A programme of supporting practices to adopt cloud-based telephony services described as “Modern General Practice Access” is included within the plan, with £240 million in existing funds reallocated as funding. Practices signing up within two months were to receive support with procurement, contracts, training and transition funding. Fully funded online consultation tools will also be provided.
On workforce capacity, an existing programme reimbursing 50% of payroll and other costs for employing non-medical staff including pharmacists, mental health workers and paramedics was extended with additional funding. The plan set out the introduction of more streamlined review and approval processes tailored to individuals seeking to return to work having left general medical practice. The plan also emphasizes the earlier extension of tax allowances for pensions among higher earners, seen as relevant to many doctors, and the gestures to the Long Term Workforce Plan published the following month, which expanded GP training.
Implementation steps taken
NHS England has implemented the process of practices bidding for and receiving support for adopting digital telephony [4]. A consultation has been opened on group directions to enable pharmacy technicians to dispense medicines.
Outcomes to date
Assessing the impact on patient experience of access relies primarily on England’s large annual patient surveys, not yet available for this period. Activity data is likely to be analyzed in future for further changes, but any changes would be expected to be at an early stage. No specific evaluation has been commissioned of the delivery plan as a whole. The Department of Health and Social Care has commissioned an evaluation of the new “Pharmacy First” provisions [5].
Authors
The UK’s publicly funded national health services – in Scotland, England, Wales and Northern Ireland – are experiencing a crisis in access to urgent care, planned care, and primary care. This represents an exacerbation in the wake of COVID-19 and pre-existing failures to deliver waiting time commitments. Urgent and emergency care performance has been placed under further pressure by seasonal respiratory illnesses as of winter 2022–23.
Planned care waits over a year remain many times more common in both Scotland and England than before the pandemic, and have worsened considerably in Wales and Northern Ireland where they have always been prevalent. The proportion of people waiting less than four hours in emergency departments, a key performance metric, has fallen to 70% or less in each country.
Primary care has also seen an apparent deterioration in access. Mass annual surveys show that in general practice, continuity of care, waits for appointments, satisfaction and ease of contact have all fallen steadily since 2012 before deteriorating more sharply in 2022.
Reflecting this poor performance, opinion polls show a sharp decline in satisfaction with the running of these services, and in confidence that emergency services will be available. The majority of British adults surveyed by Ipsos MORI said that they were not confident “that NHS services in your local area will be able to provide high quality health care to patients during this current winter”.
An important immediate cause of these problems is that admissions and outpatient appointments remain depressed to pre-pandemic levels despite higher spending and staffing levels.
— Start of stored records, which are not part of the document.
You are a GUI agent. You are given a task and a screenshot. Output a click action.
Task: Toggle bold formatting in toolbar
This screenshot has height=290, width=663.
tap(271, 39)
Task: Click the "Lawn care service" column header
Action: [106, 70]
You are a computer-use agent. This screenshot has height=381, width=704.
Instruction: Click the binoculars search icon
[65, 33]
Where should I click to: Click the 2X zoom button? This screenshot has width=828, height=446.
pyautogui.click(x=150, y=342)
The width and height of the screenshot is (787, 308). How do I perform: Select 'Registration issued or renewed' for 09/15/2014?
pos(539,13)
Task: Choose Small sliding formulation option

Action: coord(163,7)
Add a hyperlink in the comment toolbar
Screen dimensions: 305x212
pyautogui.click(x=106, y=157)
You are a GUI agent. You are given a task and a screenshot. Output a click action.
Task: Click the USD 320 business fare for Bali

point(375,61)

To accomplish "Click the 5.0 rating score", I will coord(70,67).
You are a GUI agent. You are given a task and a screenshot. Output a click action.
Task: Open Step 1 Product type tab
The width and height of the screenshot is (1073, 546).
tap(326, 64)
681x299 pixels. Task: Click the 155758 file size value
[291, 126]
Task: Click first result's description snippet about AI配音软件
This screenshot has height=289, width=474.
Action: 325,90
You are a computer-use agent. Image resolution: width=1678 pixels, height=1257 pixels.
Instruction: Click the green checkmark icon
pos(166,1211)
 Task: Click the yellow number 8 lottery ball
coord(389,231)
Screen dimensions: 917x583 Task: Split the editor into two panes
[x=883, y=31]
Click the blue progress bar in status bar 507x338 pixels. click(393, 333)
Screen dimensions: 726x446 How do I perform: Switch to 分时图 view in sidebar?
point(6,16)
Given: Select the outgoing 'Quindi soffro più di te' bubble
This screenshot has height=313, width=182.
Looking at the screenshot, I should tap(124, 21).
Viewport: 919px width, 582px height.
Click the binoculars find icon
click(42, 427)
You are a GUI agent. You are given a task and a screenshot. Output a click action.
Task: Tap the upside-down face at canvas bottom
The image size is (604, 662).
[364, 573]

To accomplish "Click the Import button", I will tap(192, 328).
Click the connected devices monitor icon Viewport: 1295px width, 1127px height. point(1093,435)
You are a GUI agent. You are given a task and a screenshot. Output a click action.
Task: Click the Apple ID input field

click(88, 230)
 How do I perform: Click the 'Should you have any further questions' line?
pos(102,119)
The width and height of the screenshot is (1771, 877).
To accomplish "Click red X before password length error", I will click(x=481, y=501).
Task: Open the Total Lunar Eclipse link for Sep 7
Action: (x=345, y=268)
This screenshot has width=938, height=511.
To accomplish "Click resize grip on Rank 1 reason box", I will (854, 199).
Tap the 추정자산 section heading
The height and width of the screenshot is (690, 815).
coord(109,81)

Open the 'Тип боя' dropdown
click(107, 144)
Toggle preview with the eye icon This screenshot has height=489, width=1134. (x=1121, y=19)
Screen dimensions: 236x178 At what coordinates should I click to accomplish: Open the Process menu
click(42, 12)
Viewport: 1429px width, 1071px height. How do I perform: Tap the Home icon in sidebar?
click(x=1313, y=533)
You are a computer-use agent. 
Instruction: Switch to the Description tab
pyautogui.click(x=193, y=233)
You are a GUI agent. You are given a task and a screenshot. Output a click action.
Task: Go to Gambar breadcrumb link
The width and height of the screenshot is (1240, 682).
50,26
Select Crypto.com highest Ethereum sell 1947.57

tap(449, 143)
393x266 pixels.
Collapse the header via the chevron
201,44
Longer term trends which are significant in driving these dynamics include:
- Struggling and underfunded social care systems, and a lack of investment in rehabilitative, step-down and other community care services, leading to lengthening average stays in hospital.
- Increased staff turnover following the height of the pandemic.
- Continued significant numbers of COVID-19 patients, with longer than average length of stay.
- Impaired health system resilience: low numbers of doctors and nurses, low historic capital spending, chronically high bed occupancy, and hospital buildings where a lack of single-occupancy rooms makes infection control difficult.